> **DATA TO PROCESS**:

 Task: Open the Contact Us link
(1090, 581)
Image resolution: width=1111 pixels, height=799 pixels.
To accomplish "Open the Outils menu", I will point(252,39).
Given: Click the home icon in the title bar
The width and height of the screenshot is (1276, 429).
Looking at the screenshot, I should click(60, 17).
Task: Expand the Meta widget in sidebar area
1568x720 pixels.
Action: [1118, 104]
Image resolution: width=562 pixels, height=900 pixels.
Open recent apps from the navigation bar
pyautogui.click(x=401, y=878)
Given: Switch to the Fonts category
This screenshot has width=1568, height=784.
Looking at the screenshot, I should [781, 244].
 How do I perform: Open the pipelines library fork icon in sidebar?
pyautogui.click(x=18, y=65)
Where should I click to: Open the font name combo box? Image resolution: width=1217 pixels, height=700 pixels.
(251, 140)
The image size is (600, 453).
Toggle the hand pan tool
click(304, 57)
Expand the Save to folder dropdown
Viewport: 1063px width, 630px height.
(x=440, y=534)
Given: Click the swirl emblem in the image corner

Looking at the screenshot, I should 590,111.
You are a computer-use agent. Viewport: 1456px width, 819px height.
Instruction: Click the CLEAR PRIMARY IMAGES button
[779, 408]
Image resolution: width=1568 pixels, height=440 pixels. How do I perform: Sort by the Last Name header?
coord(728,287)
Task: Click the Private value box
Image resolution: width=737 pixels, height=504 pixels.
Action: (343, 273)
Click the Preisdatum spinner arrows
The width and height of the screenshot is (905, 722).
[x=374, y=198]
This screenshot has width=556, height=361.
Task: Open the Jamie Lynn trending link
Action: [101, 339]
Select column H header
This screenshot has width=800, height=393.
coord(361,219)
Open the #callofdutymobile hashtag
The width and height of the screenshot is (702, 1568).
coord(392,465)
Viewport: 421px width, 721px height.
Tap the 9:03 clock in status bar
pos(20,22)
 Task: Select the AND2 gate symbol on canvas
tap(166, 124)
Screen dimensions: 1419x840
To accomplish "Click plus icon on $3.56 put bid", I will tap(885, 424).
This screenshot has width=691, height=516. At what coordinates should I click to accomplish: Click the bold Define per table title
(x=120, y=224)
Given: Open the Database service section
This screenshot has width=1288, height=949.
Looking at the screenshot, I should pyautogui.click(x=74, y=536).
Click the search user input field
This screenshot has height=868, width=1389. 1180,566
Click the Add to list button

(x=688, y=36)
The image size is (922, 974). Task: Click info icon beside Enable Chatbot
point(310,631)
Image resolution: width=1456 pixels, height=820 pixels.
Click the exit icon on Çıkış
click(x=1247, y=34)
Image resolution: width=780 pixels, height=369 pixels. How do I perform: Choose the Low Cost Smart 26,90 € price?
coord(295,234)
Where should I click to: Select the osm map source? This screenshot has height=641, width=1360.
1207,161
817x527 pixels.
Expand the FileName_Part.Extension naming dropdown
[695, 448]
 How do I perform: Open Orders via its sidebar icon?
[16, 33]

> **TASK**: Only one stretch of the data is wanted: the lines from the one with "Image resolution: width=737" through the last, repeated exactly.

> **SOLUTION TO THE EXERCISE**:
Image resolution: width=737 pixels, height=504 pixels.
Action: (343, 273)
Click the Preisdatum spinner arrows
The width and height of the screenshot is (905, 722).
[x=374, y=198]
This screenshot has width=556, height=361.
Task: Open the Jamie Lynn trending link
Action: [101, 339]
Select column H header
This screenshot has width=800, height=393.
coord(361,219)
Open the #callofdutymobile hashtag
The width and height of the screenshot is (702, 1568).
coord(392,465)
Viewport: 421px width, 721px height.
Tap the 9:03 clock in status bar
pos(20,22)
 Task: Select the AND2 gate symbol on canvas
tap(166, 124)
Screen dimensions: 1419x840
To accomplish "Click plus icon on $3.56 put bid", I will tap(885, 424).
This screenshot has width=691, height=516. At what coordinates should I click to accomplish: Click the bold Define per table title
(x=120, y=224)
Given: Open the Database service section
This screenshot has width=1288, height=949.
Looking at the screenshot, I should pyautogui.click(x=74, y=536).
Click the search user input field
This screenshot has height=868, width=1389. 1180,566
Click the Add to list button

(x=688, y=36)
The image size is (922, 974). Task: Click info icon beside Enable Chatbot
point(310,631)
Image resolution: width=1456 pixels, height=820 pixels.
Click the exit icon on Çıkış
click(x=1247, y=34)
Image resolution: width=780 pixels, height=369 pixels. How do I perform: Choose the Low Cost Smart 26,90 € price?
coord(295,234)
Where should I click to: Select the osm map source? This screenshot has height=641, width=1360.
1207,161
817x527 pixels.
Expand the FileName_Part.Extension naming dropdown
[695, 448]
 How do I perform: Open Orders via its sidebar icon?
[16, 33]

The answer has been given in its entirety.